How to Marketing Plan?
Creating a plan is just part of the job but delivering on your plan is far more difficult; it shifts from a set of plans on paper to numbers in action. The two key components that will decide success vs. stalled efforts are the execution calendar and the analytics.
Step 1: Build an Execution Calendar
An execution calendar is your most valuable tool, as it can help operationalize your plan. Until you have an execution calendar, your plan is just an abstraction of a plan. An execution calendar tells you what needs to happen, when it needs to happen, and estimate of how long things will take.
Best practices:
● Work backwards from the launch: What is of the utmost importance to you, is the launch date, so work backwards from launch-date: creative development, approvals, testing, and distribution.
● Tasks by category: Have a general timeline for product development, pricing, communication, and sales enablement.
● Partners in sync: For any co-branded or cross-industry campaign, timely milestones need to be agreed from both party's perspectives, or if not, you may find yourself with a bottleneck during execution.
When your execution calendar is built, you will create accountability amongst the teams and everyone will be aware of what to do when, so everyone does not wait till the "end" and get the "crunch."
Step 2: Build the Analytics / Measurement System
You have executed the action - if there is no measurement then there is little to no meaning; it is simply a guess. Analytics is what will close the process loop between planning and results. A planner has honed in the objectives and KPI's - analytics will provide method to track and report back on progress.
Effective approaches are:
● Select meaningful metrics: Depending on campaign objectives, this could be leads, sales uplift, return on investment (ROI), or indicators of brand loyalty. Create a monitoring plan: Use monitoring tools, ranging from dashboards (like Google Analytics, Tableau, or even Excel) to capture and concentrate campaign data; otherwise, monitoring and reporting manually can lead to blind corners and delays.

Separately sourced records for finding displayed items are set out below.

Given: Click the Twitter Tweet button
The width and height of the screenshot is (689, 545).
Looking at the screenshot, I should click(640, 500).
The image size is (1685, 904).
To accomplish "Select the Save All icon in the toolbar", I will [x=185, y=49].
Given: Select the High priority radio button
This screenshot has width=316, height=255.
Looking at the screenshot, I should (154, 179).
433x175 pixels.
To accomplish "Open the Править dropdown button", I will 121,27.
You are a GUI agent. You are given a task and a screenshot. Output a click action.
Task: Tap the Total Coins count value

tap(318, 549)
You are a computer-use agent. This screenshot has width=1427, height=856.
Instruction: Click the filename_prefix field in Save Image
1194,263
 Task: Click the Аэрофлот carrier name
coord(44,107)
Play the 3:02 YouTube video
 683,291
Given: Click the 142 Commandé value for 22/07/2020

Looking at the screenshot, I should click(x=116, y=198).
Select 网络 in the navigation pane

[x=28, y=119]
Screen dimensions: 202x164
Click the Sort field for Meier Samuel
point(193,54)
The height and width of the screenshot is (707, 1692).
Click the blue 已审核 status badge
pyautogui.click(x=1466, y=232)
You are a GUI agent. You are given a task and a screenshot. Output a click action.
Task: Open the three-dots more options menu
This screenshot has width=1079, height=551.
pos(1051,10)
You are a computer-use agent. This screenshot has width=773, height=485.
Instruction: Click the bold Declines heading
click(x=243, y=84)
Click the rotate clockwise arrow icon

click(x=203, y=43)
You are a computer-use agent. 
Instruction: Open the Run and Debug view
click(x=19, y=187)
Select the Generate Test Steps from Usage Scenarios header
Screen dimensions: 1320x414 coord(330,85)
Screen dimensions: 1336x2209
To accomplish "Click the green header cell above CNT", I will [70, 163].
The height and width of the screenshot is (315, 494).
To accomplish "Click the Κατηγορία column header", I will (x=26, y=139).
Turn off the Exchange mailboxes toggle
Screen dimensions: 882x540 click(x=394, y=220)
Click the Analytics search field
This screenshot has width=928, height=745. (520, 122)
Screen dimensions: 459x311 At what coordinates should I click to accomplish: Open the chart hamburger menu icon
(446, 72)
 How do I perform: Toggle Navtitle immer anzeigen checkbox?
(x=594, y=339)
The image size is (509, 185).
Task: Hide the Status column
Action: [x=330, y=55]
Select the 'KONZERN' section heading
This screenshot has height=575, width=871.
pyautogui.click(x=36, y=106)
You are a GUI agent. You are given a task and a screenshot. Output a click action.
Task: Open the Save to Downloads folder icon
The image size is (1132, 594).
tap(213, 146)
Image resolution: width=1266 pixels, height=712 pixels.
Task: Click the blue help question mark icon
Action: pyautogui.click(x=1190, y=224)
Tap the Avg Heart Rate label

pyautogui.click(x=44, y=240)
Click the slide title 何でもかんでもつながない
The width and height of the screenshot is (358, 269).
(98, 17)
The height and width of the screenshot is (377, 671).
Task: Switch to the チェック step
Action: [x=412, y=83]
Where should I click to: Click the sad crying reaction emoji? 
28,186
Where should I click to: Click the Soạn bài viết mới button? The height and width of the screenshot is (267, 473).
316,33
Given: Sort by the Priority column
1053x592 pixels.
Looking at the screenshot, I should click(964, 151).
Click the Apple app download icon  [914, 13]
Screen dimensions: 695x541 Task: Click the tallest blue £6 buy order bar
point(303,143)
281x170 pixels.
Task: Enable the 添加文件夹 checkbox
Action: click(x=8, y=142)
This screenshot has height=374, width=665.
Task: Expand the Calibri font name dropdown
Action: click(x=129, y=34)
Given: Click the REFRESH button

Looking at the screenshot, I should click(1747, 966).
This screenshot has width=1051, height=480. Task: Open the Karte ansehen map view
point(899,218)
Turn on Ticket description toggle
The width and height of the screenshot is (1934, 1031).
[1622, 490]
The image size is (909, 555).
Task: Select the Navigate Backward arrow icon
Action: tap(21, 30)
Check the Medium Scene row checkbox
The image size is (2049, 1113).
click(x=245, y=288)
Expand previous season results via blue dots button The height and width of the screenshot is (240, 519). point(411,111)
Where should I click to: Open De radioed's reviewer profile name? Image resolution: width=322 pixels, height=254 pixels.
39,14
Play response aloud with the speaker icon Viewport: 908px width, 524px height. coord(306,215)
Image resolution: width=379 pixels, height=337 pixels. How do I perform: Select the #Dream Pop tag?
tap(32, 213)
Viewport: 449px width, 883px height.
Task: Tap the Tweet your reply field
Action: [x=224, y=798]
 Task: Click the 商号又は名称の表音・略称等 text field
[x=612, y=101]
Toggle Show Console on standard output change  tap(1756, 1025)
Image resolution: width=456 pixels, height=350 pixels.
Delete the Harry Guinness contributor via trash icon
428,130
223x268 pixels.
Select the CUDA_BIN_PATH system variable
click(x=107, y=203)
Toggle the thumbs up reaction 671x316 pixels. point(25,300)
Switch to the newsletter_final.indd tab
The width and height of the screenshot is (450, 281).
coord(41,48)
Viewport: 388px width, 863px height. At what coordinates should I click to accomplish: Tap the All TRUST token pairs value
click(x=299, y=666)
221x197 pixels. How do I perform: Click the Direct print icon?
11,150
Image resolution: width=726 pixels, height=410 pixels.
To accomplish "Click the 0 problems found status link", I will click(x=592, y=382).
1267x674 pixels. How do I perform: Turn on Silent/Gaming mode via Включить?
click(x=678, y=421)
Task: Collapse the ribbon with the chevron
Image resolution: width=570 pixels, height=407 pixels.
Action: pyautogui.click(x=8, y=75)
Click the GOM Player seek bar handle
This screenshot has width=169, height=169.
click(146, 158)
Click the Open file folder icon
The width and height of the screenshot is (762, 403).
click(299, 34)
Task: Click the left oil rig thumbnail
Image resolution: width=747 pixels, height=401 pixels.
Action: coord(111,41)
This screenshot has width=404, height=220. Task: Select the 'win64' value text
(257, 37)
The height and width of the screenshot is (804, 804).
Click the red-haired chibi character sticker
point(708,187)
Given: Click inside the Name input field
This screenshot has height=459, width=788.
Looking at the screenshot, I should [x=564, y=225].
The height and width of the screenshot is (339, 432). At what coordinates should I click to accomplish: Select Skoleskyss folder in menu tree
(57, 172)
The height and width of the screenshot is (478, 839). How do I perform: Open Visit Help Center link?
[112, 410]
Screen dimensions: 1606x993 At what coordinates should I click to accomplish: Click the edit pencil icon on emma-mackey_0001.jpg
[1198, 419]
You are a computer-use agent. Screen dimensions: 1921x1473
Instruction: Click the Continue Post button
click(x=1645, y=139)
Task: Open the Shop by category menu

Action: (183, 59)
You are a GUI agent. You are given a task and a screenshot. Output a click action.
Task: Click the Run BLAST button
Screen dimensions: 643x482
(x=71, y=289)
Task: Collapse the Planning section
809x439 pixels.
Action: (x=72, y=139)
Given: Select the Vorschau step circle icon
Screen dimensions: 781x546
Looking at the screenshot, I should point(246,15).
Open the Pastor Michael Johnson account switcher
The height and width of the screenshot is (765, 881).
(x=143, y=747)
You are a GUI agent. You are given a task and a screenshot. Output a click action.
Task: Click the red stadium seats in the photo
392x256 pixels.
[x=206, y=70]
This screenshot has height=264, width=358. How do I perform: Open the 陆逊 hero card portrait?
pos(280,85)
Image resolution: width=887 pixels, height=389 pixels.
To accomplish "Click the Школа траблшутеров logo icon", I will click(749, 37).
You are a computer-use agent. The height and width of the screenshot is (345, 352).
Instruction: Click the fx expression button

● Measure cadence: Determine what needs to be measured daily (like ad impressions) and how to review key performance measures weekly, monthly, or quarterly (like contribution margin or churn). When marketers match execution with analytics, they pivot from reactive, tactical marketing to a proactive and informed basis for decisions by refining execution based on actual data from the real world.
The most successful campaigns go beyond launching; instead, they learn. While an execution calendar helps ensure that things happen on time, analytics offer clarity of whether things that happened were a direct result of that action. Together, they form the essential under pinning for disciplined marketing execution.